Aujourd’hui, les parents et les enfants sont généralement plus proches qu’avant, mais cette notion d’autorité liée à la “vraie paternité” a du plomb dans l’aile. Le père de famille a perdu cette fonction, pourtant essentielle, du chef de famille qui œuvre pour le Bien sous le regard de Dieu. L’enjeu est moins terrestre que spirituel : l’obéissance de l’enfant facilite la vie au quotidien, mais surtout, lui prépare une place au ciel. Mais ça, la société moderne — qui se plaint pourtant des enfants ingérables et invente tout un tas de pathologies pour se dédouaner — ne veut pas en entendre parler.
C’est bien joli, mais les enfants ne sont pas des chérubins ! Que faire si jamais il faut tout de même sanctionner ? “Avant d'infliger la moindre punition, supputez le degré de culpabilité de l'enfant ; et si l'avertissement suffit, n'employez point le reproche ; et si le reproche suffit, n'employez point le châtiment.” Il ne s’agit pas ici de laxisme. Mais plutôt d’une attitude qui cherche avant tout à comprendre d’où vient la faute de l’enfant, afin de mieux l’en écarter la prochaine fois. Ainsi, la punition se proportionne plutôt au degré de culpabilité qu’au délit lui-même.

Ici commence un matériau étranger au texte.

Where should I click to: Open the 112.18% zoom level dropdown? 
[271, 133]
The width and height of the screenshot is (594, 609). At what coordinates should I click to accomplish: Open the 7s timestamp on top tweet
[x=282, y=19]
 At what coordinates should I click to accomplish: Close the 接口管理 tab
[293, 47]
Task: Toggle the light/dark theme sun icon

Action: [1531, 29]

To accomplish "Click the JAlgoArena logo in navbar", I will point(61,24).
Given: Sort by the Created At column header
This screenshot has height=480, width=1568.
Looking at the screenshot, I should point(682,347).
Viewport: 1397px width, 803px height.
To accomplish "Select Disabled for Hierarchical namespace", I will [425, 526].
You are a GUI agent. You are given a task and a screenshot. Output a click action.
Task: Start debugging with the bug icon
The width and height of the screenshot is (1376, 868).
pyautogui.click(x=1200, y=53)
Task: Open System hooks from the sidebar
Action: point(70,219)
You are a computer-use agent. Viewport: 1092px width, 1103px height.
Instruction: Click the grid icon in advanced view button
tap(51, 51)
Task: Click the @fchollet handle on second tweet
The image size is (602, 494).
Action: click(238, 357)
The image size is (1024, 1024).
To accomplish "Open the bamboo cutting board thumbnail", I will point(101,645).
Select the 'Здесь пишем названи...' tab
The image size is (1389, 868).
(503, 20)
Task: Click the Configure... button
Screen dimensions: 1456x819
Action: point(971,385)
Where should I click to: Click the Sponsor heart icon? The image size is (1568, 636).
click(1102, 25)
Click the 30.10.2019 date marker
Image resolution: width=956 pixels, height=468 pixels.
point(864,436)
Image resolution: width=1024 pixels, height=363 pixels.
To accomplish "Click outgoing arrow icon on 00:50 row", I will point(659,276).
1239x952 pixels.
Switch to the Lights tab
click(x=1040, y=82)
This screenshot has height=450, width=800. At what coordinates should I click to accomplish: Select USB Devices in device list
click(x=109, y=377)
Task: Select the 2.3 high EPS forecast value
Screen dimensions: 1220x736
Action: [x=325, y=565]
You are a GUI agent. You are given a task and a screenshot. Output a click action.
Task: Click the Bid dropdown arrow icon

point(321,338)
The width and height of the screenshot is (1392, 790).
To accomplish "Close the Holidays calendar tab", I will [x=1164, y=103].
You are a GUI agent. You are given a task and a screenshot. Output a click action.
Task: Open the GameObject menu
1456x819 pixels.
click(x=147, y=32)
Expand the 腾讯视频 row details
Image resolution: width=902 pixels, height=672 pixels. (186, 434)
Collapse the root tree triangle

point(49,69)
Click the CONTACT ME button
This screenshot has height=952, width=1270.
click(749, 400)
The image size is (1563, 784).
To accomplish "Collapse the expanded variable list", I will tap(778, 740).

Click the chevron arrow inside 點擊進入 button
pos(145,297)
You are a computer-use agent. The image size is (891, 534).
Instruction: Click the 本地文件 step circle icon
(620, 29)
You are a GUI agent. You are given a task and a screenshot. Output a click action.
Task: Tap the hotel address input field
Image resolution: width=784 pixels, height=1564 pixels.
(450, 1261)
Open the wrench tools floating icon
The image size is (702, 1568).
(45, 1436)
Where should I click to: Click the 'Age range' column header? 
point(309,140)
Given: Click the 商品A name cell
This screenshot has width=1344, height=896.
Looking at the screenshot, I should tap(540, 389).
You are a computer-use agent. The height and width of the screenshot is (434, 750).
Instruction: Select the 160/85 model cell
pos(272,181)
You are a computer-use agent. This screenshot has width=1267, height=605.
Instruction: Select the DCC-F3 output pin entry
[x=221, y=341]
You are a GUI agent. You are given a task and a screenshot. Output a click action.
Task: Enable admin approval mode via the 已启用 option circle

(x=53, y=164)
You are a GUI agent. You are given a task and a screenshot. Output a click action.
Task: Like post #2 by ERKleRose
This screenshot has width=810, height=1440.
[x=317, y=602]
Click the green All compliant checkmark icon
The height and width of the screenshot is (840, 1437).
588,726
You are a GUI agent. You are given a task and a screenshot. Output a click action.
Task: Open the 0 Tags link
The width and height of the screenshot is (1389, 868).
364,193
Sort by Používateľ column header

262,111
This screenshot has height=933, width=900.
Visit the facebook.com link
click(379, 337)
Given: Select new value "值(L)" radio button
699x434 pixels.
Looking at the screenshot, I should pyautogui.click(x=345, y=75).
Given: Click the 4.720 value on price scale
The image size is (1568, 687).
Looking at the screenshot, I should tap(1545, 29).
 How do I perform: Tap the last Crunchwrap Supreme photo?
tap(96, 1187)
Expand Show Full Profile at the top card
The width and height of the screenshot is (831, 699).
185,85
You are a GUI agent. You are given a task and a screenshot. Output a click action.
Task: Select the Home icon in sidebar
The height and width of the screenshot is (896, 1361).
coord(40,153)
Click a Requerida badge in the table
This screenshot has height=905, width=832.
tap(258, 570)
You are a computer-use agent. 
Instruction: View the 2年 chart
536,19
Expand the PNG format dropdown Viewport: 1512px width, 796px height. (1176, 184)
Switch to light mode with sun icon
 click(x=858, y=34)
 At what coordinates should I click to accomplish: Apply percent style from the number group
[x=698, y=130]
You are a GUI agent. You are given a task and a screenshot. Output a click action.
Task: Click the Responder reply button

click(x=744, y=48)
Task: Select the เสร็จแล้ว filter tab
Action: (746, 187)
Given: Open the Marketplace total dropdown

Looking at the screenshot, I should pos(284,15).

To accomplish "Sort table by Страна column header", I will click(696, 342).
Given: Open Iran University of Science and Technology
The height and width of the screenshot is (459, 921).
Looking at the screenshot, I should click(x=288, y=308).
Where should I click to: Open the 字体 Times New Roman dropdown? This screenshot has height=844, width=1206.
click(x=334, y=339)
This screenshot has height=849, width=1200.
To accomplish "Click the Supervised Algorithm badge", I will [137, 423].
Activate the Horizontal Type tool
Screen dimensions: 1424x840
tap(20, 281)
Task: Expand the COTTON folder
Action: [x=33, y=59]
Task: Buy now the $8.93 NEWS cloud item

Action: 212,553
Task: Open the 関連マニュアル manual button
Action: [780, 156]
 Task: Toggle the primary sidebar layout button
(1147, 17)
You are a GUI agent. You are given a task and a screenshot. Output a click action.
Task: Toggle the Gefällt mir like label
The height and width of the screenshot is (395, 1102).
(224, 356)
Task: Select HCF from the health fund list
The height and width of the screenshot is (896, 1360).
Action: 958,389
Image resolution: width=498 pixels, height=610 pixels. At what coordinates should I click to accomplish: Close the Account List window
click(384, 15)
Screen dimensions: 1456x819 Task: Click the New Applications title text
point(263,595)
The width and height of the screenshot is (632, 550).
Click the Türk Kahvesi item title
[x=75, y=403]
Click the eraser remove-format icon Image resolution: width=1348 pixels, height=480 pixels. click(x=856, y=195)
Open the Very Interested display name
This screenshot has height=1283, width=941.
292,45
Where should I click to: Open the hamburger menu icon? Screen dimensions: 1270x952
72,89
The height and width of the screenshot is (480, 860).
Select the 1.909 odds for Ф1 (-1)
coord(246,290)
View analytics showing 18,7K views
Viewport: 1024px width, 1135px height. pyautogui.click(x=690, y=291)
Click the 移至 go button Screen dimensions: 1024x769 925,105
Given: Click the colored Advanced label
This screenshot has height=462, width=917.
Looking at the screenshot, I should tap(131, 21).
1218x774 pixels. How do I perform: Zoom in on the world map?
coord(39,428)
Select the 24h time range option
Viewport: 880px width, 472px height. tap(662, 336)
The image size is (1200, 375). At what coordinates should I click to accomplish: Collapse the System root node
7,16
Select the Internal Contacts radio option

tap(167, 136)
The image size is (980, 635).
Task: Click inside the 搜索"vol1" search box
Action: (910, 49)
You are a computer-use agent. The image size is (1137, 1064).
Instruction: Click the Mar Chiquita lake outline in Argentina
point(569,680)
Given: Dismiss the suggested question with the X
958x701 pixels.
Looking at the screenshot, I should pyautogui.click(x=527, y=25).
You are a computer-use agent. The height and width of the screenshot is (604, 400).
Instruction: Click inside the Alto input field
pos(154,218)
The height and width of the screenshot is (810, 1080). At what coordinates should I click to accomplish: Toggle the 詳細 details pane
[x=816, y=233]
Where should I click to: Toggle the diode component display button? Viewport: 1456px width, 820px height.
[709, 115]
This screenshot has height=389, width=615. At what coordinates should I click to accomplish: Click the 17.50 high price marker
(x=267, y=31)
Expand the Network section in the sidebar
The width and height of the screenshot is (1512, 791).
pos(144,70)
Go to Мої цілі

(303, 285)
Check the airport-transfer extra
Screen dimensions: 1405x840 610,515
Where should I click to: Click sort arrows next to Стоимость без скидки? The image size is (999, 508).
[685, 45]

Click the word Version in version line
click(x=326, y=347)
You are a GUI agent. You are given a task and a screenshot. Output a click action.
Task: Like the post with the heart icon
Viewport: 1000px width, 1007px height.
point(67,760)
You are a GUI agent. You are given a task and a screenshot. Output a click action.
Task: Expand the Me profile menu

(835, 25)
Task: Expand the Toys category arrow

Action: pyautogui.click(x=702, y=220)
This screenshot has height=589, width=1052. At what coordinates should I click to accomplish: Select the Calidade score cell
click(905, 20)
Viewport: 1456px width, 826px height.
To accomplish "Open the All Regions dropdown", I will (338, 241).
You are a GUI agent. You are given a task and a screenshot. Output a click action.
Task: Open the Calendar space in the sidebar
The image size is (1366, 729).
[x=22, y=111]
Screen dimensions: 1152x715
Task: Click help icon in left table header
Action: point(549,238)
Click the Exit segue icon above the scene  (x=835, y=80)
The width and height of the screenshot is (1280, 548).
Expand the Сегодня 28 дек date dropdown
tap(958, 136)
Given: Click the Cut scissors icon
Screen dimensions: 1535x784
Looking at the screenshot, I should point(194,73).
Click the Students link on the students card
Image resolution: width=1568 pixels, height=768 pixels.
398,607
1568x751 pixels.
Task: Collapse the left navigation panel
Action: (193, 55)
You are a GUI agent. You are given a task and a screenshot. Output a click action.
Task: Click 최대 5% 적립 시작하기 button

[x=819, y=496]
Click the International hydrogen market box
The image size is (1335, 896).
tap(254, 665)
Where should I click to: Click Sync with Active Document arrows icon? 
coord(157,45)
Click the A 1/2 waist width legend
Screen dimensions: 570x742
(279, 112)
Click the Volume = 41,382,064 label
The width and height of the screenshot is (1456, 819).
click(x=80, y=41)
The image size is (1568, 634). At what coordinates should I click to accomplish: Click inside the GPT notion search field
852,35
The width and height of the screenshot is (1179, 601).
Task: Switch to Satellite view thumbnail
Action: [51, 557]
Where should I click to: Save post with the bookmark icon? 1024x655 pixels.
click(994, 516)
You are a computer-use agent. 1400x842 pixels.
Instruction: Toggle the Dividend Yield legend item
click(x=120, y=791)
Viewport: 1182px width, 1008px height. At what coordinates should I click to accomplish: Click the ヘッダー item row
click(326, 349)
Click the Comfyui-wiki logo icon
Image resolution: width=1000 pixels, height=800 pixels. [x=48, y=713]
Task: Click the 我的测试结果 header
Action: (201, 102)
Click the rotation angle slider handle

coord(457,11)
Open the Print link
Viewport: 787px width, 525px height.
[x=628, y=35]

Et elle doit rester la plus légère possible. Les mamans le savent bien : “Un visage consterné, une parole froide ou indifférente, des yeux qui se détournent, une main qui se retire : quatre fois sur cinq cela suffit pour châtier des cœurs d'enfants, à condition toutefois qu'on ait réussi, par son dévouement, à s'en faire aimer.”
Saint Jean Bosco s’est beaucoup occupé des orphelins : son but était, avant tout, de reconstituer une famille pour que ces jeunes hommes puissent se construire de façon équilibrée, dans une atmosphère aimante. À nous, aujourd’hui, de faire le mouvement inverse. Nous pouvons nous inspirer de sa façon de faire pour animer nos familles de ces principes catholiques qui permettent aux enfants d’accumuler les mérites et les grâces afin d’affronter le monde d’aujourd’hui. La proximité, l’amour et les jeux, associés à une autorité juste qui vient de Dieu, sont sans doute les meilleurs ingrédients de cette méthode “préventive” d’éducation.